▸ **Your objective**:
Every line in the entries where "OneDrive" is found should be copied.

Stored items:
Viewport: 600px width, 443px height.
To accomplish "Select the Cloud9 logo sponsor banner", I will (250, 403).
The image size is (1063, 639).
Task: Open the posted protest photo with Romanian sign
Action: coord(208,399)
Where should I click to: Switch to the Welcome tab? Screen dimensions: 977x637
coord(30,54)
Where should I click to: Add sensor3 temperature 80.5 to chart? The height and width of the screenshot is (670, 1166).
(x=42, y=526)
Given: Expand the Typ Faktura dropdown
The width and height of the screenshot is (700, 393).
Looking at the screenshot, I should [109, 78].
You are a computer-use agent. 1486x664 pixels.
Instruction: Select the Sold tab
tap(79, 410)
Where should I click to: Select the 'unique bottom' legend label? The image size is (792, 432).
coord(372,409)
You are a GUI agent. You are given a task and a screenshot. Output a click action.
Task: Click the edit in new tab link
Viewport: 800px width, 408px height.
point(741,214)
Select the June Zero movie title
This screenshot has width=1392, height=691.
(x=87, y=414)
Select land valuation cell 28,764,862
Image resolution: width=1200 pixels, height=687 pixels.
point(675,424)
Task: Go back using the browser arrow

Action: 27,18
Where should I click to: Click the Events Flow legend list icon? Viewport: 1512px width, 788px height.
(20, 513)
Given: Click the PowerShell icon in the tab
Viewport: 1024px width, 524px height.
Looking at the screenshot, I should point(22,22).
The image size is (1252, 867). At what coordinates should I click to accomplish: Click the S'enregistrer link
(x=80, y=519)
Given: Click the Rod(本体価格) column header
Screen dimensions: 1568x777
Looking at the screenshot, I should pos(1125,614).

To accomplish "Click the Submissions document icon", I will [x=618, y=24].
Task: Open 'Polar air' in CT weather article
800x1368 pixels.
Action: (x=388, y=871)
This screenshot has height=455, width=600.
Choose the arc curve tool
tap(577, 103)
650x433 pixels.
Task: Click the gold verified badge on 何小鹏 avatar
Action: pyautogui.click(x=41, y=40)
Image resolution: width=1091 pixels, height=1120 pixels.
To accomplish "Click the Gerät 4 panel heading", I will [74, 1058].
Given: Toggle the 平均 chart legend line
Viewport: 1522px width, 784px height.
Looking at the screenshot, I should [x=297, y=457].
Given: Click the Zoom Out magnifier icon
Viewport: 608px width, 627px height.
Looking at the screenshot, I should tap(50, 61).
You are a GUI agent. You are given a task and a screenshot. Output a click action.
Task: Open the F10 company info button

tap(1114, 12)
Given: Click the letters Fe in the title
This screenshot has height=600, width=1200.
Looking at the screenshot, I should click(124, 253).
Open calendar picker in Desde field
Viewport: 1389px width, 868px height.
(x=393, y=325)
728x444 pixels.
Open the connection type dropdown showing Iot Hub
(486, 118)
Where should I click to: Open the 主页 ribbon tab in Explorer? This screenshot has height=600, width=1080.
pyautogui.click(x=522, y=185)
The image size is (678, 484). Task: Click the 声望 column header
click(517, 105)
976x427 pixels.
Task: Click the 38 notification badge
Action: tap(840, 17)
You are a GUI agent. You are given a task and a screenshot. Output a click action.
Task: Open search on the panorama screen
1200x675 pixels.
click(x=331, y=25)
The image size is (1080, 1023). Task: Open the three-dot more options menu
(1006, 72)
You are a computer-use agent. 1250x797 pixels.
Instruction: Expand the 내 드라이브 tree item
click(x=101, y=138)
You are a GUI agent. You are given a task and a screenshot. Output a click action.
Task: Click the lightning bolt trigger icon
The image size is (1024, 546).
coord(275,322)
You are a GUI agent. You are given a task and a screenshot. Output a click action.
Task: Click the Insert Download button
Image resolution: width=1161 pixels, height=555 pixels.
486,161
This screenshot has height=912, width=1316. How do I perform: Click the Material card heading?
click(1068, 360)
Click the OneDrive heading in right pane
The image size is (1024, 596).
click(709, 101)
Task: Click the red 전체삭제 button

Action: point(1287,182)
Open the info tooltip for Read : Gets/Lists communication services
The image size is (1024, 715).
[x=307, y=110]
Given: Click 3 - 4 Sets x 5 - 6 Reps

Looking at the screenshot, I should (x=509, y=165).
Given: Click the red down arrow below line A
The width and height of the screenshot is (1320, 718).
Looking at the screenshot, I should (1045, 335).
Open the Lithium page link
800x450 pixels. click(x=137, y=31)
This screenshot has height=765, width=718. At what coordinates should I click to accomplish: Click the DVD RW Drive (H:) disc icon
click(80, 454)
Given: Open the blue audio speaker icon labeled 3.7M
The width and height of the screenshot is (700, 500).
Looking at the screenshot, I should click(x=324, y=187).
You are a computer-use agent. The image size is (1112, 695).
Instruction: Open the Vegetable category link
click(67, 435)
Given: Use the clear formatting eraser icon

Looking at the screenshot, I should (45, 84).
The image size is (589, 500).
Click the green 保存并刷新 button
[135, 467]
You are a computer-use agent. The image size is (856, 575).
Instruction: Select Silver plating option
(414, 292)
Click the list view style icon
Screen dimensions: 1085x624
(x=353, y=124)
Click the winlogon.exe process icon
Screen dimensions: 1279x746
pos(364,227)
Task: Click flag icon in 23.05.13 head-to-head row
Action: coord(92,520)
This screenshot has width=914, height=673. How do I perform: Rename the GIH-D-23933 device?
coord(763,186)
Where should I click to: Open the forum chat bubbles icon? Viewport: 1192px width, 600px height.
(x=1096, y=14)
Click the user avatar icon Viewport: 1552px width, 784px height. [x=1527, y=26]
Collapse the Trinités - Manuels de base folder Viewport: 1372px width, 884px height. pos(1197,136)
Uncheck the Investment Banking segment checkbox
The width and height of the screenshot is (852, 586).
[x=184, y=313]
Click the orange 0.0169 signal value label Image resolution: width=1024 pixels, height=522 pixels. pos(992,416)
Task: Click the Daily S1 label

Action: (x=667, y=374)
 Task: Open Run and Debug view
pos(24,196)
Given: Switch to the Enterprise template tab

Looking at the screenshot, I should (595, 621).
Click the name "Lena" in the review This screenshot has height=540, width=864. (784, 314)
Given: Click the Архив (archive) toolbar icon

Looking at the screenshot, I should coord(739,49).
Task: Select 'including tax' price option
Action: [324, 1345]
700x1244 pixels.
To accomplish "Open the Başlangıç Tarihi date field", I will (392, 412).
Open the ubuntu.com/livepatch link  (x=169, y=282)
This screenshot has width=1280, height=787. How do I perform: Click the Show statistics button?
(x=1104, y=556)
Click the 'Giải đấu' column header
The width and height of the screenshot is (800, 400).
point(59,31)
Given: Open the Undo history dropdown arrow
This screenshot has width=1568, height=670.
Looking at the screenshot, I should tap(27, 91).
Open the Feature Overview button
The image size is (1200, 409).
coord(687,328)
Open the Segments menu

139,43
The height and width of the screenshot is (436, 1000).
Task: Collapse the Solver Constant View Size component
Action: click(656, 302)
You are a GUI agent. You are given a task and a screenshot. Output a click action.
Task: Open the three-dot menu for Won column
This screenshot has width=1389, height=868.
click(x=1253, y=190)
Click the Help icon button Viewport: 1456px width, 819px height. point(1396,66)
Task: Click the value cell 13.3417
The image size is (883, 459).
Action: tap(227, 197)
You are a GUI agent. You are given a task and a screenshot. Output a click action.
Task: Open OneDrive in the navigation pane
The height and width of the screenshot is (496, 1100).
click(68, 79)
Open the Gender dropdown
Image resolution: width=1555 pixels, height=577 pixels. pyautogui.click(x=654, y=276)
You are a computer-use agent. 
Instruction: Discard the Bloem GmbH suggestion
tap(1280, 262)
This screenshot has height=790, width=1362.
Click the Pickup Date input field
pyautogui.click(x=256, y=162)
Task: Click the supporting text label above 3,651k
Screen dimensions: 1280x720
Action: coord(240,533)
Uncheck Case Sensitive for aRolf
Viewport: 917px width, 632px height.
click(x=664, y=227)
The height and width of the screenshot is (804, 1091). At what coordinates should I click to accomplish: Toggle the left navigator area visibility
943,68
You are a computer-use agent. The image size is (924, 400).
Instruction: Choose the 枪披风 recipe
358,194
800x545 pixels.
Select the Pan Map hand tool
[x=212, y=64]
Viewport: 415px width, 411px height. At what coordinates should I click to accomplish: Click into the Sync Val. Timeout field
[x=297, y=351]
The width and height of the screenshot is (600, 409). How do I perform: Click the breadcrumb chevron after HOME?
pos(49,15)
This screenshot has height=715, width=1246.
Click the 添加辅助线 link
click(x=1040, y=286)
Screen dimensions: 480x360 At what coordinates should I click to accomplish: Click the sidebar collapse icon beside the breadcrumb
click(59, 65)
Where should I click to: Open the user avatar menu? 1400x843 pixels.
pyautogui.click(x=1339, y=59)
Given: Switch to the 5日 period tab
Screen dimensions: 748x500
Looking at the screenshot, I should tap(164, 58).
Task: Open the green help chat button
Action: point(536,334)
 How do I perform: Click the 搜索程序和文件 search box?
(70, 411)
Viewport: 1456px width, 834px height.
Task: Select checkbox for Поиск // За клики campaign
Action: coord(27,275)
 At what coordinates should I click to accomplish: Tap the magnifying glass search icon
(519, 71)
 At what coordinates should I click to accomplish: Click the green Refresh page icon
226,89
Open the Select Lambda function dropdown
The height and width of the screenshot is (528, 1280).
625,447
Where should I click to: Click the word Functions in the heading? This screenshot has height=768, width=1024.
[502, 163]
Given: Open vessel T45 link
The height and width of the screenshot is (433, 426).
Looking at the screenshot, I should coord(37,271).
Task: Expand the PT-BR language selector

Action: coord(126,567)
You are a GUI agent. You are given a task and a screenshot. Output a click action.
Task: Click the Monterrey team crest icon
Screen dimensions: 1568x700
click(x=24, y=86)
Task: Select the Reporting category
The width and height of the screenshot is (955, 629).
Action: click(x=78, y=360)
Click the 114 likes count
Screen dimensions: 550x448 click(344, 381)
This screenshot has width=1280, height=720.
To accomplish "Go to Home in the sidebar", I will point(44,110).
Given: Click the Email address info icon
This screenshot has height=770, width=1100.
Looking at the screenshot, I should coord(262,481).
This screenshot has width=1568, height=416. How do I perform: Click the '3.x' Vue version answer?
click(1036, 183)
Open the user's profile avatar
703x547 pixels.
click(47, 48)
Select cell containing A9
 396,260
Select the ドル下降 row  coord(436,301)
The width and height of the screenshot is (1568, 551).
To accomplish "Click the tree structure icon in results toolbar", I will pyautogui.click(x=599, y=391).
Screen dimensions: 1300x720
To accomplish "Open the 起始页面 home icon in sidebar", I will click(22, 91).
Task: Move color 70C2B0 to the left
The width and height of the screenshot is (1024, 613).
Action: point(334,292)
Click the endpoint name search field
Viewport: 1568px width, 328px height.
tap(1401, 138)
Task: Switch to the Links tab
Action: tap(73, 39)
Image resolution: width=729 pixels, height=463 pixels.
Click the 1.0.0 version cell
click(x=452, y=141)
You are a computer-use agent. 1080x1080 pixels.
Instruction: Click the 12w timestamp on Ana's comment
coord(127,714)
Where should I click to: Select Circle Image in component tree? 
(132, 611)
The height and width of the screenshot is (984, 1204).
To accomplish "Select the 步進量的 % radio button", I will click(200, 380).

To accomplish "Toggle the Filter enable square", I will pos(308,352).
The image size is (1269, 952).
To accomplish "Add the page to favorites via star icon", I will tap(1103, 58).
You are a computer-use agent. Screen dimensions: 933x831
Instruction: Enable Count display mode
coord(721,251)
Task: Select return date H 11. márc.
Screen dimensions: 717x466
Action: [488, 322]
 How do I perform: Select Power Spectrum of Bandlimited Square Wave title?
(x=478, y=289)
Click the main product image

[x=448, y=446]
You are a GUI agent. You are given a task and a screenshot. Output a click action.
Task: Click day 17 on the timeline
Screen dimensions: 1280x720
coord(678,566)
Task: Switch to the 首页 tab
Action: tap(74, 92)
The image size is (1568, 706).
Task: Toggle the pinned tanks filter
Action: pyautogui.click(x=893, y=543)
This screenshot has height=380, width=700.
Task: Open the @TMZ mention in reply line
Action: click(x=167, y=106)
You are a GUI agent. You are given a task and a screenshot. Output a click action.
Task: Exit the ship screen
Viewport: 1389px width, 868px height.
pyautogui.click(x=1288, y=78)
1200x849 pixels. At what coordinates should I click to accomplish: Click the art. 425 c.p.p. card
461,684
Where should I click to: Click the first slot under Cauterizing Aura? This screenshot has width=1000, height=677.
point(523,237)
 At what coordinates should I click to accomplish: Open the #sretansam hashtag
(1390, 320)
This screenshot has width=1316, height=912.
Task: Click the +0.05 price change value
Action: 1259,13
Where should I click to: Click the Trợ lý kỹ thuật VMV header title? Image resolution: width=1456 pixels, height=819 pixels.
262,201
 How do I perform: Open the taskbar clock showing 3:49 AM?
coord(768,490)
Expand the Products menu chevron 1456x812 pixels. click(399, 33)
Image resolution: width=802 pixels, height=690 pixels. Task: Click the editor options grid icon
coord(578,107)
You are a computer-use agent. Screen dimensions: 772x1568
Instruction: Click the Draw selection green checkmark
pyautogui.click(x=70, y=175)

▸ **Task response**:
Click the OneDrive heading in right pane
Task: Open OneDrive in the navigation pane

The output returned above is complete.